Researchers from the Karolinska Institute looked at an alternative: drones equipped with defibrillators that could aid a person in cardiac arrest if applied quickly. Automated external defibrillators are made to give spoken instruction so anyone can use them and are available in public spots.

Scientists tested whether drones with defibrillators can get to the scene more quickly than an ambulance. For the study, a drone was based at a fire station in Norrtälje, near Stockholm, and then was dispatched to locations within 10 kilometers where real cardiac arrest episodes had taken place in the past eight years.

The drone’s average arrival time in 18 flights to an emergency location was 5 minutes, 21 seconds, compared to real emergencies in which an ambulance took 22 minutes.

“If we can decrease the time in cardiac arrest from collapse to defibrillation by a few minutes, hundreds of lives would be saved each year,” Jacob Hollenberg told New Scientist.

The team’s study was published Tuesday in the Journal of the American Medical Association. Researchers currently are working with emergency services to dispatch the drone for real emergencies. The same team is also testing drones to search for individuals who are drowning.

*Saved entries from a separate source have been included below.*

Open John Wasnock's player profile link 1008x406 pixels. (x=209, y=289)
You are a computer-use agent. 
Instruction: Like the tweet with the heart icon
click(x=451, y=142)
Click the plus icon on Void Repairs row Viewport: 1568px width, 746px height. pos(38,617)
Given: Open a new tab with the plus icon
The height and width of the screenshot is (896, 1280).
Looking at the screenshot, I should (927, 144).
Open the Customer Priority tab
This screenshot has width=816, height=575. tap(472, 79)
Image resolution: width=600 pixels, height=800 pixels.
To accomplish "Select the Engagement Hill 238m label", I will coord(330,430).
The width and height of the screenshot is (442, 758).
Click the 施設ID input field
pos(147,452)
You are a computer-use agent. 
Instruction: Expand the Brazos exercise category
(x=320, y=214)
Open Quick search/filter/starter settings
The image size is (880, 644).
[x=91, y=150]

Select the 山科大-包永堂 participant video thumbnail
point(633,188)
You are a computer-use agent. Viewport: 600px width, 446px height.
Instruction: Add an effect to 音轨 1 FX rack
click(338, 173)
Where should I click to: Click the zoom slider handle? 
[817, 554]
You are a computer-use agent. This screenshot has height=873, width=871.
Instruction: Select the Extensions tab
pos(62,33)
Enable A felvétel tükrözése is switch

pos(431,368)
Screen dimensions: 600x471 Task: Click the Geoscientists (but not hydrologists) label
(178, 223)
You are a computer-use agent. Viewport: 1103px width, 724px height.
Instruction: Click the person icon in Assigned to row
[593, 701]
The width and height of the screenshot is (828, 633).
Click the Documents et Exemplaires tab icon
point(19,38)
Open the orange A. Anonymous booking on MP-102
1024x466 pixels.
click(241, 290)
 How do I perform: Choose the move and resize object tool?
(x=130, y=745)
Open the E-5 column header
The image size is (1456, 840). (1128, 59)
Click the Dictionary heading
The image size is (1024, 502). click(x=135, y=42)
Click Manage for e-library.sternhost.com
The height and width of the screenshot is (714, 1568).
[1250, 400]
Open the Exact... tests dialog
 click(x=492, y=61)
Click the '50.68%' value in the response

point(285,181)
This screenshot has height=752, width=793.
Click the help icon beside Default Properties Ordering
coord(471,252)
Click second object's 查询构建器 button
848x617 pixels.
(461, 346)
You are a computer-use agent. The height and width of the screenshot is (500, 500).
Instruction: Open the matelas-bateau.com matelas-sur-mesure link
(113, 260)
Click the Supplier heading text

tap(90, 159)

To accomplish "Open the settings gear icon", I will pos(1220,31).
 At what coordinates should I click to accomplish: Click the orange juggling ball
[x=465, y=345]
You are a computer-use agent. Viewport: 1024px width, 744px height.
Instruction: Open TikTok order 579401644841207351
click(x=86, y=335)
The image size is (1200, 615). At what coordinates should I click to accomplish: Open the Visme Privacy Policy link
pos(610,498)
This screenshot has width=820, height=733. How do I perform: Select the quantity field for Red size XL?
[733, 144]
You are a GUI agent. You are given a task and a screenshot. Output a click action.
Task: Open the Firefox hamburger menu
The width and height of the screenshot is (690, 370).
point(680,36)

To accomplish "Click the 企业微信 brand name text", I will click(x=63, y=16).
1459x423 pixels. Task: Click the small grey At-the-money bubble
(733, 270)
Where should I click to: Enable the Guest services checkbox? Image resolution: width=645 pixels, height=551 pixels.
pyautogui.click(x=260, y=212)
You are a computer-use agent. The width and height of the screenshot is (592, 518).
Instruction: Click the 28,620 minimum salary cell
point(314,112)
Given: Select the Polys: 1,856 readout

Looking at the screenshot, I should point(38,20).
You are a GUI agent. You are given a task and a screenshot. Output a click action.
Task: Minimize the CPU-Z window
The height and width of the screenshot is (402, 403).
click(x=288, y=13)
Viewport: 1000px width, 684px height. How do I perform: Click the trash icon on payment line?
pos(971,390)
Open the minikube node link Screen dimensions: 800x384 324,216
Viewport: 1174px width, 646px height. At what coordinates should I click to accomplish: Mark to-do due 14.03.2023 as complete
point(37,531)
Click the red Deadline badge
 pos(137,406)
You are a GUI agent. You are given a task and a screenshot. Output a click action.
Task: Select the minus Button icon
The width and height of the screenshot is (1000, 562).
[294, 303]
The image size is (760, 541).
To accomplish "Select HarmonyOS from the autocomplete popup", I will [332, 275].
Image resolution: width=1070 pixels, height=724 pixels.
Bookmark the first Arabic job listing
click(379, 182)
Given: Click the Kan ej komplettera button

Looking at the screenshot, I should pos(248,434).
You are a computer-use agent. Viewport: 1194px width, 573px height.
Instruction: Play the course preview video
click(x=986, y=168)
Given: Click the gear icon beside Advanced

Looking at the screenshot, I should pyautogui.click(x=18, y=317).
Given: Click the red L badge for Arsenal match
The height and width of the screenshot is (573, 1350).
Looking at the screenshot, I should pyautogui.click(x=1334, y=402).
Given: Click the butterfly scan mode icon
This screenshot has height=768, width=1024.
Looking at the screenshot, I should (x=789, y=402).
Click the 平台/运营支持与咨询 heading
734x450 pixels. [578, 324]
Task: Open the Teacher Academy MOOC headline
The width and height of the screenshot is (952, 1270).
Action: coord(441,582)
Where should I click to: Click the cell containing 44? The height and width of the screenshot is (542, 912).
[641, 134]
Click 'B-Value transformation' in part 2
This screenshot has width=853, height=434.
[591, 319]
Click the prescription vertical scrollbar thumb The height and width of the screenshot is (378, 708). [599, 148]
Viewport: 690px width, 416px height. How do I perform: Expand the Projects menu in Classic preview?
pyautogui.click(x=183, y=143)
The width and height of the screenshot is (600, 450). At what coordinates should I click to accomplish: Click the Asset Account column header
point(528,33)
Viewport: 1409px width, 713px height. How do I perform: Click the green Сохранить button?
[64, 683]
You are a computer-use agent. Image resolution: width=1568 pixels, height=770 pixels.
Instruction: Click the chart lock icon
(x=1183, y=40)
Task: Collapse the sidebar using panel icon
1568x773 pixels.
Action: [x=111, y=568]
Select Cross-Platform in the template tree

“I’m convinced that the possibility of using drones in medical emergencies is enormous,” he said.

Drones Saving Humans

Drone use for those in cardiac arrest isn’t the only way the technology can help humans. A DJI report released in March said drones saved the lives of at least 38 people between March 2016 and February 2017. Overall, 59 lives have been saved by drones. Of those lives, 20 were saved by civilians helping a rescue team, DJI reported.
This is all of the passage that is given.